Provider responds with "409 Conflict" and errors with "ServiceBusy" during Terraform Apply

Problem

When running terraform apply to create resources in Microsoft Azure, such as a PostgreSQL database, the operation fails with a 409 Conflict error. The provider debug logs show a ServiceBusy error message from the Azure API.

plugin.terraform-provider-azurerm_v2.66.0_x5: AzureRM Response for https://management.azure.com/subscriptions/xxxx-xx-xxxx-xxxx/resourceGroups/test-rg/providers/Microsoft.DBForPostgreSQL/servers/test-server?api-version=2017-12-01:
HTTP/1.1 409 Conflict
Content-Type: application/json; charset=utf-8

{"error":{"code":"ServiceBusy","message":"Service is temporarily busy and the operation cannot be performed. Please try again later."}}

[DEBUG] module.postgres-sql.azurerm_postgresql_server.main: apply errored, but we're indicating that via the Error pointer rather than returning it: creating PostgreSQL Server "test-server" (Resource Group "test-rg"): postgresql.ServersClient#Create: Failure sending request: StatusCode=0 -- Original Error: autorest/azure: Service returned an error. Status=<nil> Code="ServiceBusy" Message="Service is temporarily busy and the operation cannot be performed. Please try again later."

Cause

This error can occur when a network firewall or security appliance intercepts and blocks API requests that it flags as a potential threat.
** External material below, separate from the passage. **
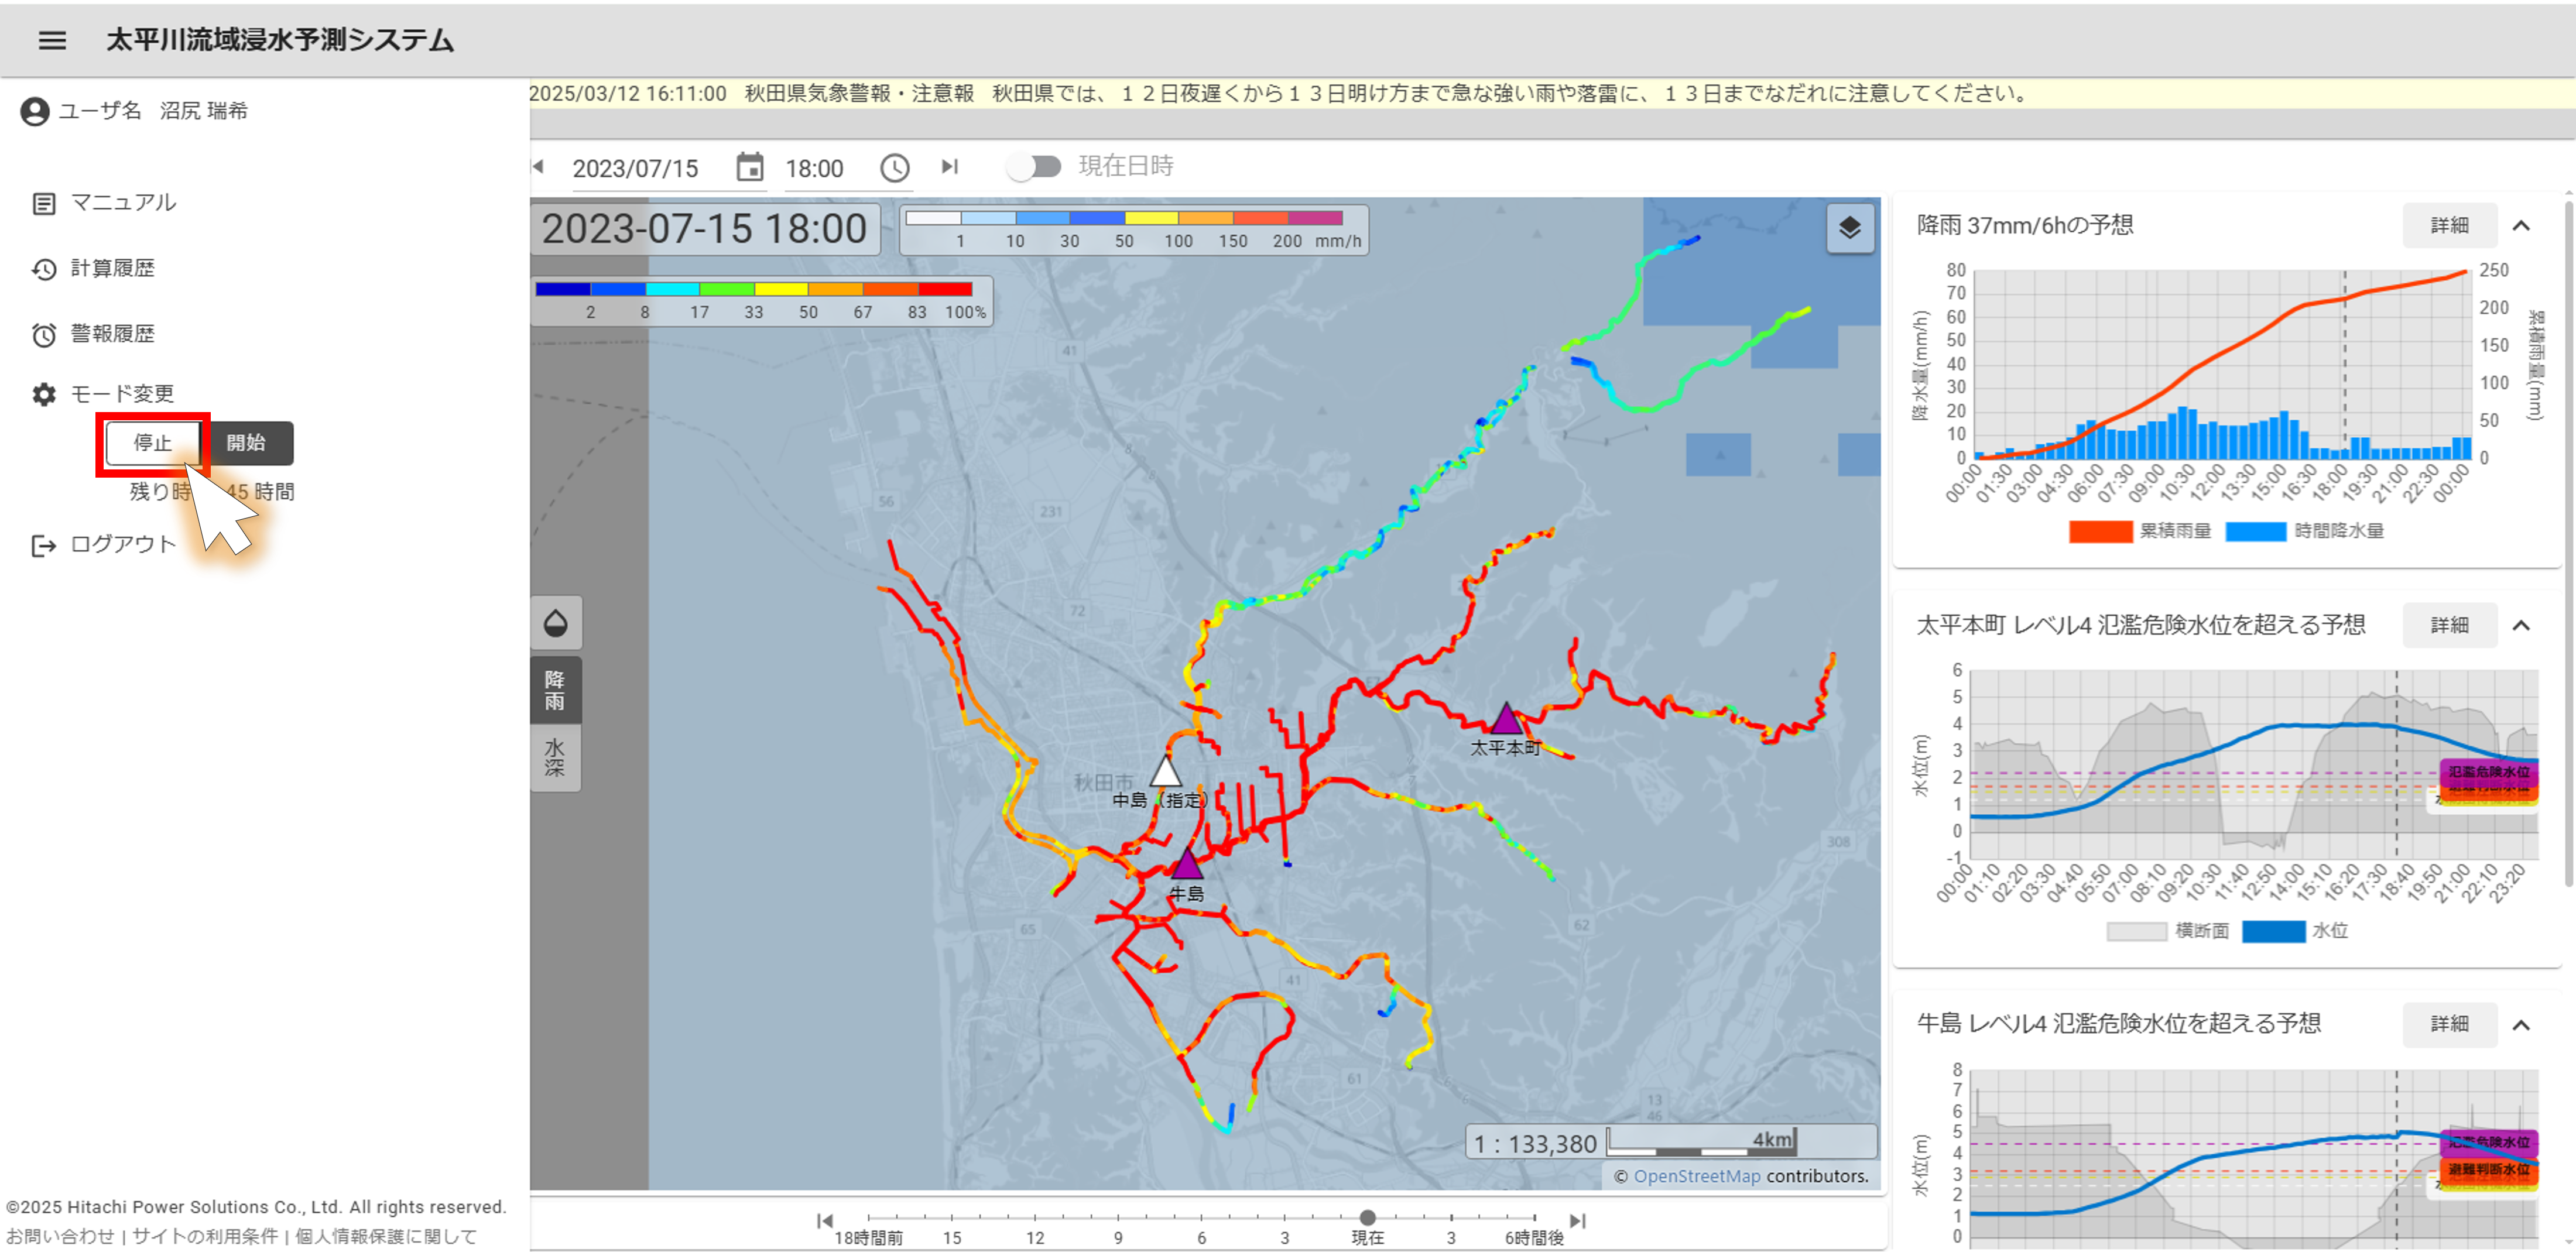Screen dimensions: 2576x1252
Task: Open the hamburger menu icon
Action: click(x=52, y=40)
In this specific scenario, the Azure API responds to a PUT request with an HTTP 202 (Accepted) status, which includes a Retry-After response header. Some firewalls misinterpret this combination as a security threat, blocking subsequent retries from the Terraform provider and causing the operation to fail with a ServiceBusy error.

Adding a time_sleep resource to the Terraform configuration does not resolve the issue because the root cause is the firewall blocking the request, not a transient service availability problem.

Solutions

Solution 1: Adjust Firewall Rules for the Retry-After Header

You will need to work with a server or network administrator to investigate the firewall configuration. The administrator should validate why the firewall flags requests containing a Retry-After header on 202 (Accepted) responses as a threat.

To resolve the issue, the administrator must create an exemption or adjust the firewall rule to allow these legitimate API calls from the Terraform provider to pass through to the Azure API.

Outcome

After the firewall configuration is updated to exempt the 202 (Accepted) status with the Retry-After header, the terraform apply command should complete successfully without the 409 Conflict or ServiceBusy errors.

Additional Information

• The Retry-After response-header field is defined in the HTTP/1.1 RFC2616 specification.
• For more details on configuring the AzureRM provider, please refer to the official Terraform documentation.